10 Apr Emily Blunt — From Stutter to Stagecraft
Most people know Emily Blunt as a Golden Globe-nominated film and stage actress, who recently won accolades for playing the character of the beloved nanny in the Mary Poppins Returns. However, between the ages of 7 and 14 she developed a crippling stutter that had her struggling to even hold a simple conversation.
“I was a smart kid and had a lot to say, but I just couldn’t say it,” she claimed in an interview for W Magazine. “I never thought I’d be able to sit and talk to someone like I’m talking to you right now.”
For Blunt, it was one junior high teacher in particular that she claims helped her overcome her fear of speaking by encouraging her to try out for the school play. At first, Blunt resisted the idea, but the teacher wouldn’t give up on her and coaxed her to take acting lessons and experiment with different accents and character voices to help express herself. In the end, those efforts paid off for her immensely. In addition to her incredibly successful career as an actress, she also became a member of the board of directors for the American Institute for Stuttering.

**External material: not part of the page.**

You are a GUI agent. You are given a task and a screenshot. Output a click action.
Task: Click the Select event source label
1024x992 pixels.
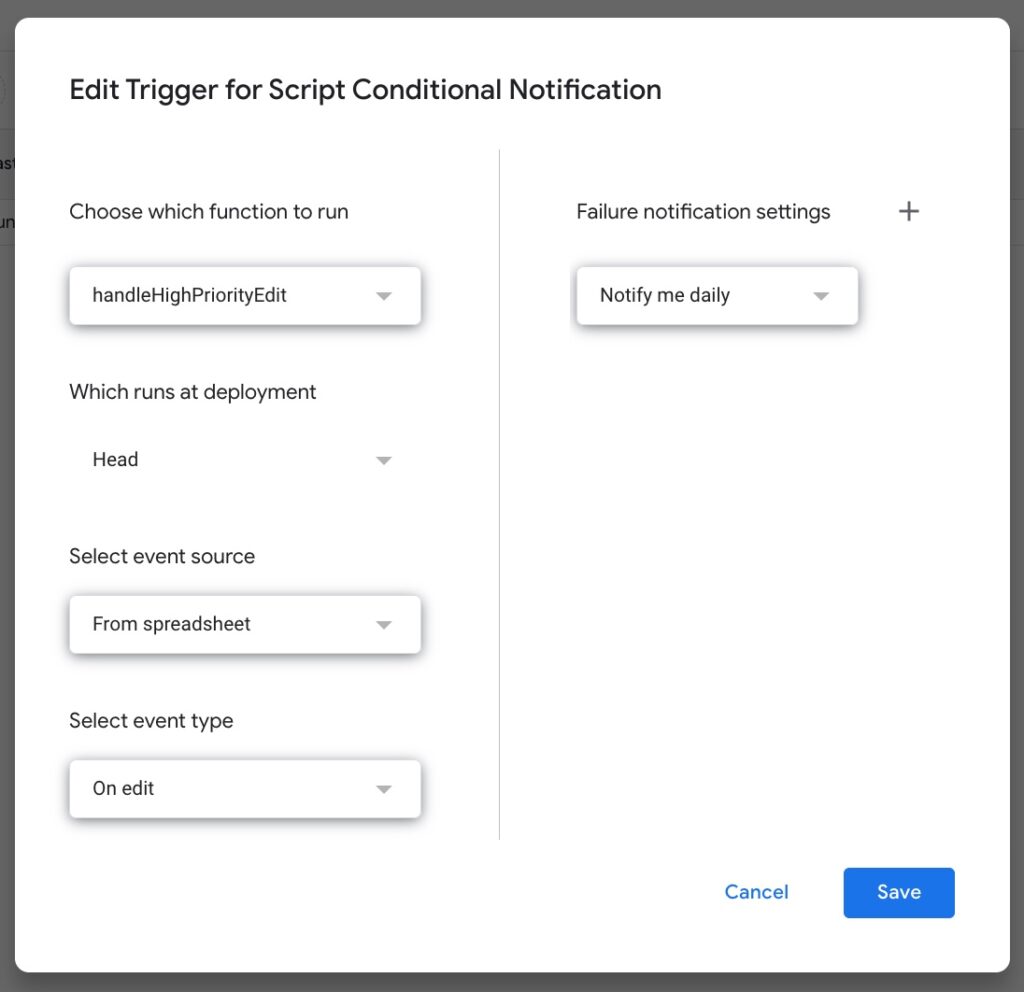pyautogui.click(x=162, y=556)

6 things you can do to help someone that stutters
Stuttering may seem like an easy problem that can be solved with some simple advice, but for many adults, it can be a chronic life-long disorder. Here are some ways that you, the listener, can help.
- Don’t make remarks like: “Slow down,” “Take a breath,” or “Relax.” Such simplistic advice can be felt as demeaning and is not helpful.
- Let the person know by your manner that you are listening to what he or she says — not how they say it.
- Maintain natural eye contact and wait patiently and naturally until the person is finished.
- You may be tempted to finish sentences or fill in words. Try not to do so.
- Be aware that those who stutter usually have more trouble controlling their speech on the telephone. Please be patient in this situation. If you pick up the phone and hear nothing, be sure it is not a person who stutters trying to start the conversation before you hang up.
- Speak in an unhurried way — but not so slowly as to sound unnatural. This promotes good communication with everyone.